= PROBLEM =
Output everything from the line containing "The height and width of the screenshot is (699, 1366)." down to the line containing "Action: pos(871,122)" as a numbered list, leaving out blank lines.

[TASK MATERIAL start]

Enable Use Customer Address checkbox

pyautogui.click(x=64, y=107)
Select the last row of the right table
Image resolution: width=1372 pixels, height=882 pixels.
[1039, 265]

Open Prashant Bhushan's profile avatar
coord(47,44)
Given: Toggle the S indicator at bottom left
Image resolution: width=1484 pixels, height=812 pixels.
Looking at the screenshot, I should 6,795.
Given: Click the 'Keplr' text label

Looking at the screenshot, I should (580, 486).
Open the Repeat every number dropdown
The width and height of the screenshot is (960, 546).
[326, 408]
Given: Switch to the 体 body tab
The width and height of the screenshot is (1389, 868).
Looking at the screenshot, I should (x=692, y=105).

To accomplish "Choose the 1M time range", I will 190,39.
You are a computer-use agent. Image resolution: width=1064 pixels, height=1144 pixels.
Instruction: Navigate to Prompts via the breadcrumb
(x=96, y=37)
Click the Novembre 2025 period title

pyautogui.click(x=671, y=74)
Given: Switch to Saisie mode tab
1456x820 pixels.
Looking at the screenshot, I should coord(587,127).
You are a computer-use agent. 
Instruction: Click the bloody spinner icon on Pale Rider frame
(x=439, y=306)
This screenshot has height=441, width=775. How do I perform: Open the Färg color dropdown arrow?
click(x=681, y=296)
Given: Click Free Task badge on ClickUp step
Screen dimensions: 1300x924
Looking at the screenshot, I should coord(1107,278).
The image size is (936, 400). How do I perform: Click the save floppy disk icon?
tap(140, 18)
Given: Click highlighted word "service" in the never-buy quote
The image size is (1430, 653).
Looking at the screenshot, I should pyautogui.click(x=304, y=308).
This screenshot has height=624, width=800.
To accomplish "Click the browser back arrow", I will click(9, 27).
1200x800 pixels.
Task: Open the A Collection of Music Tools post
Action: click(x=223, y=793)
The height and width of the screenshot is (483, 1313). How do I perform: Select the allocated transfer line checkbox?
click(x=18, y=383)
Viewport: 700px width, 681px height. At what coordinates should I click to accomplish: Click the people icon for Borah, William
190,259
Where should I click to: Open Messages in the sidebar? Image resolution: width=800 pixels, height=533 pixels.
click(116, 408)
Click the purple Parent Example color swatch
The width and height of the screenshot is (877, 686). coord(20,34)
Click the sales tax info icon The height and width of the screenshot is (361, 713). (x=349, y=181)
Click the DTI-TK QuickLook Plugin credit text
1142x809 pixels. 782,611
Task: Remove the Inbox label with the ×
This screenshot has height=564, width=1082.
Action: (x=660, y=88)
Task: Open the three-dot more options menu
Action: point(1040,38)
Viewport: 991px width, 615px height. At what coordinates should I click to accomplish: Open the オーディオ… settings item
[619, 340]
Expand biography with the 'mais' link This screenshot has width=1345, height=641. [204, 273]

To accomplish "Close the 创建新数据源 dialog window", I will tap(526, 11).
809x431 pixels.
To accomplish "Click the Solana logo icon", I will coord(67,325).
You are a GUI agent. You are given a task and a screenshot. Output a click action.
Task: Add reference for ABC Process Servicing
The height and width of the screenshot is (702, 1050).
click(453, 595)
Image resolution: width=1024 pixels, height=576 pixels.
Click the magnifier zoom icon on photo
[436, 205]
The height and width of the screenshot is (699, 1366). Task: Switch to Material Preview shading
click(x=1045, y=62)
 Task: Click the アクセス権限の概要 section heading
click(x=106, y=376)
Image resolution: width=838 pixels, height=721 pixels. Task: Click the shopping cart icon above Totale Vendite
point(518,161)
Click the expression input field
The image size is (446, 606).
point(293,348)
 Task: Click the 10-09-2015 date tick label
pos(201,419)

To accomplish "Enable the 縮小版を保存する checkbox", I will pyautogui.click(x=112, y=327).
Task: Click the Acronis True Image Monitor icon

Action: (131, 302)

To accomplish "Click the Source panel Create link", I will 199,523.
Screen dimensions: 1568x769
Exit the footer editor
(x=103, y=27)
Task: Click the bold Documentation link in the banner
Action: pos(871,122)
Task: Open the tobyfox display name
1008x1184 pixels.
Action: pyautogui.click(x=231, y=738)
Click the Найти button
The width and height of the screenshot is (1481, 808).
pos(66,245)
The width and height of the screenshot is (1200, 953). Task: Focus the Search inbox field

[TASK MATERIAL end]

= PROBLEM SOLUTION =
1. The height and width of the screenshot is (699, 1366). Task: Switch to Material Preview shading
2. click(x=1045, y=62)
3.  Task: Click the アクセス権限の概要 section heading
4. click(x=106, y=376)
5. Image resolution: width=838 pixels, height=721 pixels. Task: Click the shopping cart icon above Totale Vendite
6. point(518,161)
7. Click the expression input field
8. The image size is (446, 606).
9. point(293,348)
10.  Task: Click the 10-09-2015 date tick label
11. pos(201,419)
12. To accomplish "Enable the 縮小版を保存する checkbox", I will pyautogui.click(x=112, y=327).
13. Task: Click the Acronis True Image Monitor icon
14. Action: (131, 302)
15. To accomplish "Click the Source panel Create link", I will 199,523.
16. Screen dimensions: 1568x769
17. Exit the footer editor
18. (x=103, y=27)
19. Task: Click the bold Documentation link in the banner
20. Action: pos(871,122)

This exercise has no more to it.